First evidence for a Europa plasma torus

Abstract

This paper summarizes the evidence from the Pioneer 10 plasma analyzer that plasma derived from Europa was present in the Jovian magnetosphere in December 1973. Plasma detected between 1900 UT and 2100 UT on December 3, 1973, shows a number of significant phenomena near the expected position of Europa's L shell. Mass addition to the magnetospheric plasma is suggested by a local increase in density apparently superimposed on the density gradient of Iogenic plasma. This increase in plasma density is unlike any phenomenon observed when the spacecraft is not close to a lunar L shell. The density shows fluctuations which allow an estimate of the net outflow speed of magnetospheric ions per Jovian rotation. We estimate a radial flow speed in 1973 of 0.37 km/s from the Pioneer data and we estimate 1 km/s in 1979 from Voyager 2 data, thus indicating a significant change. The mass addition from Europa is consistent with the expected derivation of oxygen ions (or OH+ or H2O+) from the icy surface of Europa by sputtering or other processes or with the derivation of recycled sulphur ions from Europa. Evidence from other peaks in the plasma spectra also argues for the identification of the most prominent peak in these spectra as having M/Q in the range of 16–18. The estimate of the bulk plasma speed obtained by combining this identification with the absolute energies of the peaks and the spacecraft trajectory information indicates that at this time the corotation speed is substantially higher than the expected corotation speed for a large number of spectra.

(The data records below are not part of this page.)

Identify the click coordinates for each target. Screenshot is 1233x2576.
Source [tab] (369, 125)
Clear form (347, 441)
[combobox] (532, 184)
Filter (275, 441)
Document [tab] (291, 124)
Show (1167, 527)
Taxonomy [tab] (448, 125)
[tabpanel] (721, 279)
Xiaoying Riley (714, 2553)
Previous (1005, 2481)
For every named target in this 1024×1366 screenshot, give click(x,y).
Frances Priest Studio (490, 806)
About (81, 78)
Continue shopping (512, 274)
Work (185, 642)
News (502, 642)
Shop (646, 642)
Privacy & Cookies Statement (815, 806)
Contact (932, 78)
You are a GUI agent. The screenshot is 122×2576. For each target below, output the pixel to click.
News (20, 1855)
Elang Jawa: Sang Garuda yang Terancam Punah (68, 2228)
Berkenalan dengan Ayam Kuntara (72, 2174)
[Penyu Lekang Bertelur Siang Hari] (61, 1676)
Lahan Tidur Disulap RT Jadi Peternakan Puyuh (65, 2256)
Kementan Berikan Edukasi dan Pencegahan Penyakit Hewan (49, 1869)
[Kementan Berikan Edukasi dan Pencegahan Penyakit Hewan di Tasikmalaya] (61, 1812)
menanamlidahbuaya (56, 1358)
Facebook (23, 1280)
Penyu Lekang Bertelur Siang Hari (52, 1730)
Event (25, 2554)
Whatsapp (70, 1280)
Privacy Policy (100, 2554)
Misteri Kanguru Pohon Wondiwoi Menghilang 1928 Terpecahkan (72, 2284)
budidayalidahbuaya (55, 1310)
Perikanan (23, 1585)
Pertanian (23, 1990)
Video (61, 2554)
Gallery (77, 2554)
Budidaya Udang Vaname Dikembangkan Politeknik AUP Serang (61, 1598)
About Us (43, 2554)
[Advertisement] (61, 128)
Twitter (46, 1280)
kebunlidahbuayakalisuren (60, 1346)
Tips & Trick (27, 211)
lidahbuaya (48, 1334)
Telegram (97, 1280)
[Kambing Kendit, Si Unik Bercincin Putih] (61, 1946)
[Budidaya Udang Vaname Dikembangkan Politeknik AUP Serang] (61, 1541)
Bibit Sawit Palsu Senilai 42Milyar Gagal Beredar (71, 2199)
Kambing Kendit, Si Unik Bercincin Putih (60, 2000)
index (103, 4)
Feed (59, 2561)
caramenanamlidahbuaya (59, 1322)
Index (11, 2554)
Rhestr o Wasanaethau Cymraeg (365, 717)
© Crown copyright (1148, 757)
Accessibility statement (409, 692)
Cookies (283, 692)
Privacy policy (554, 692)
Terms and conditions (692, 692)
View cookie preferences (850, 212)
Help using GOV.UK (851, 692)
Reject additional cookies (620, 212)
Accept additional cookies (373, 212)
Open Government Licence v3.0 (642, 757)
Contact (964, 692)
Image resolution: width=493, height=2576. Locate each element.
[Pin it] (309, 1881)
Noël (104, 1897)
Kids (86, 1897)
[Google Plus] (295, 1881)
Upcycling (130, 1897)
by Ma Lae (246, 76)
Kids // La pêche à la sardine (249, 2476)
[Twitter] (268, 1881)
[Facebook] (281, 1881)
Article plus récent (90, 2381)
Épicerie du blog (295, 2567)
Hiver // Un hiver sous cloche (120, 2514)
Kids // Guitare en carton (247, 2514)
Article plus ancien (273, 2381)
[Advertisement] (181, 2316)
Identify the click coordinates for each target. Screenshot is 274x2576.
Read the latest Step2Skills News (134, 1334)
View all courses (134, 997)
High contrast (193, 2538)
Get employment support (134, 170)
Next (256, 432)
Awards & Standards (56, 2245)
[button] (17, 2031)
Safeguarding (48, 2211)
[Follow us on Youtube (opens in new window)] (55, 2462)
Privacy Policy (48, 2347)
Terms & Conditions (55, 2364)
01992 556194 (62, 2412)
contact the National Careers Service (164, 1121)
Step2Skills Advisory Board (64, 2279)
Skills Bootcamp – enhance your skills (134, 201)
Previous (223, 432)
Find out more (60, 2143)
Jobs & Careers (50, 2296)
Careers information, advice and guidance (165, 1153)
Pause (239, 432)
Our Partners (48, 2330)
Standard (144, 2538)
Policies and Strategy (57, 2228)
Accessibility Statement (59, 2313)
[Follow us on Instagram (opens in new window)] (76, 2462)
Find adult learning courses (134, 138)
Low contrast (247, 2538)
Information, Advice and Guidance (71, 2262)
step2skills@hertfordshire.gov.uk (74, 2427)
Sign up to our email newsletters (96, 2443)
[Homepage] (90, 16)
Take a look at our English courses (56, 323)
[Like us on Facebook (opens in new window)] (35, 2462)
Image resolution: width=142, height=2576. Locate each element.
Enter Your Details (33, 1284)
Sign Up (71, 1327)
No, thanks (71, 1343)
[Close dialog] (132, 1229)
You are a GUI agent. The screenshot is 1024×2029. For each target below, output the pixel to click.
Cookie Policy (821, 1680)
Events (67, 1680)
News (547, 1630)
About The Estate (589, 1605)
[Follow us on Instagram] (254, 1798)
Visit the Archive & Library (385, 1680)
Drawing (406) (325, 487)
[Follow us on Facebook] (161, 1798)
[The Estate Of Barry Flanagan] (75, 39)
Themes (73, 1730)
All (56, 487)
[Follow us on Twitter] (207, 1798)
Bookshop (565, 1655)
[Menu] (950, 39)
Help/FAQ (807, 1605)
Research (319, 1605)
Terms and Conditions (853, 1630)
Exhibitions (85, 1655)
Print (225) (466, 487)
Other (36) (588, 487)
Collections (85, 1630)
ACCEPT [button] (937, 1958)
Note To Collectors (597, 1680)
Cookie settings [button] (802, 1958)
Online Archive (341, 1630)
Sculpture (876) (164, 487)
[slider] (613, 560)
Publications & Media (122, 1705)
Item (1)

If the most prominent peak in the spectra were associated with M/Q values of 32, then the corotation speed would be consistent with rigid corotation. These results contrast with the Voyager 1979 observations and are more evidence for a large change in magnetospheric conditions between the 1973 and 1979 observations. We can account partially for the increased corotation speed of the plasma during the Pioneer 10 encounter by use of momentum conservation and compression of the magnetosphere by the solar wind.